[Records held in a dataset]
☆ ☆ ☆ ☆ ☆ ☆ ☆

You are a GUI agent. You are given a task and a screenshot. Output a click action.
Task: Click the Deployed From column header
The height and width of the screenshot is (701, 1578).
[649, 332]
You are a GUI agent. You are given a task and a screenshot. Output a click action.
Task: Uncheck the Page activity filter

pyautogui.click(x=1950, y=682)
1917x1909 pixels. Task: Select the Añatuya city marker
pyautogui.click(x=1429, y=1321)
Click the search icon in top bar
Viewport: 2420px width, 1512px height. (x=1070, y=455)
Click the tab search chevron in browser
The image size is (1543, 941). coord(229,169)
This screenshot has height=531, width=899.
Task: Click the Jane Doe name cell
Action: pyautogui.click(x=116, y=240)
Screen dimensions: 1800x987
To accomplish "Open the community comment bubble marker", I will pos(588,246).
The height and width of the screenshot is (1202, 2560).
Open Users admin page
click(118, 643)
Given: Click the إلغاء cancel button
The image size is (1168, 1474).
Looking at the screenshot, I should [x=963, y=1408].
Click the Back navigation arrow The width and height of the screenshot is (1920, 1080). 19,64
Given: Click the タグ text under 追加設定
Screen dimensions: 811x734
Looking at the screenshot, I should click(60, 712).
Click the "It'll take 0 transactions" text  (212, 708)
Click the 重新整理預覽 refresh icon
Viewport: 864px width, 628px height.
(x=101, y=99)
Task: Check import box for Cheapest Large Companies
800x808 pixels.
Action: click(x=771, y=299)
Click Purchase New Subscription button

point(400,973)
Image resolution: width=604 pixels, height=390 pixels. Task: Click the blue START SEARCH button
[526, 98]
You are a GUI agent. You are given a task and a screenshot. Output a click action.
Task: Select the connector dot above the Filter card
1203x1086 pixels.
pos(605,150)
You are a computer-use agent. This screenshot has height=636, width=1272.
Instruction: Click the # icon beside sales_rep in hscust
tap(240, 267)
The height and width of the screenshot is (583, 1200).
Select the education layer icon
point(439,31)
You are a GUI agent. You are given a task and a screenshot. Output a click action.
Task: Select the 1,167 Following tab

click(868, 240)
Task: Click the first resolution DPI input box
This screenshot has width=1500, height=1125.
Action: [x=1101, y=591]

☆ ☆ ☆ ☆ ☆ ☆ ☆

(SET EXERCISE)
Copy all of the records above, reproducing every line precisely.

(EXERCISE SOLUTION)
You are a GUI agent. You are given a task and a screenshot. Output a click action.
Task: Click the Deployed From column header
The height and width of the screenshot is (701, 1578).
[649, 332]
You are a GUI agent. You are given a task and a screenshot. Output a click action.
Task: Uncheck the Page activity filter

pyautogui.click(x=1950, y=682)
1917x1909 pixels. Task: Select the Añatuya city marker
pyautogui.click(x=1429, y=1321)
Click the search icon in top bar
Viewport: 2420px width, 1512px height. (x=1070, y=455)
Click the tab search chevron in browser
The image size is (1543, 941). coord(229,169)
This screenshot has height=531, width=899.
Task: Click the Jane Doe name cell
Action: pyautogui.click(x=116, y=240)
Screen dimensions: 1800x987
To accomplish "Open the community comment bubble marker", I will pos(588,246).
The height and width of the screenshot is (1202, 2560).
Open Users admin page
click(118, 643)
Given: Click the إلغاء cancel button
The image size is (1168, 1474).
Looking at the screenshot, I should [x=963, y=1408].
Click the Back navigation arrow The width and height of the screenshot is (1920, 1080). 19,64
Given: Click the タグ text under 追加設定
Screen dimensions: 811x734
Looking at the screenshot, I should click(60, 712).
Click the "It'll take 0 transactions" text  (212, 708)
Click the 重新整理預覽 refresh icon
Viewport: 864px width, 628px height.
(x=101, y=99)
Task: Check import box for Cheapest Large Companies
800x808 pixels.
Action: click(x=771, y=299)
Click Purchase New Subscription button

point(400,973)
Image resolution: width=604 pixels, height=390 pixels. Task: Click the blue START SEARCH button
[526, 98]
You are a GUI agent. You are given a task and a screenshot. Output a click action.
Task: Select the connector dot above the Filter card
1203x1086 pixels.
pos(605,150)
You are a computer-use agent. This screenshot has height=636, width=1272.
Instruction: Click the # icon beside sales_rep in hscust
tap(240, 267)
The height and width of the screenshot is (583, 1200).
Select the education layer icon
point(439,31)
You are a GUI agent. You are given a task and a screenshot. Output a click action.
Task: Select the 1,167 Following tab

click(868, 240)
Task: Click the first resolution DPI input box
This screenshot has width=1500, height=1125.
Action: [x=1101, y=591]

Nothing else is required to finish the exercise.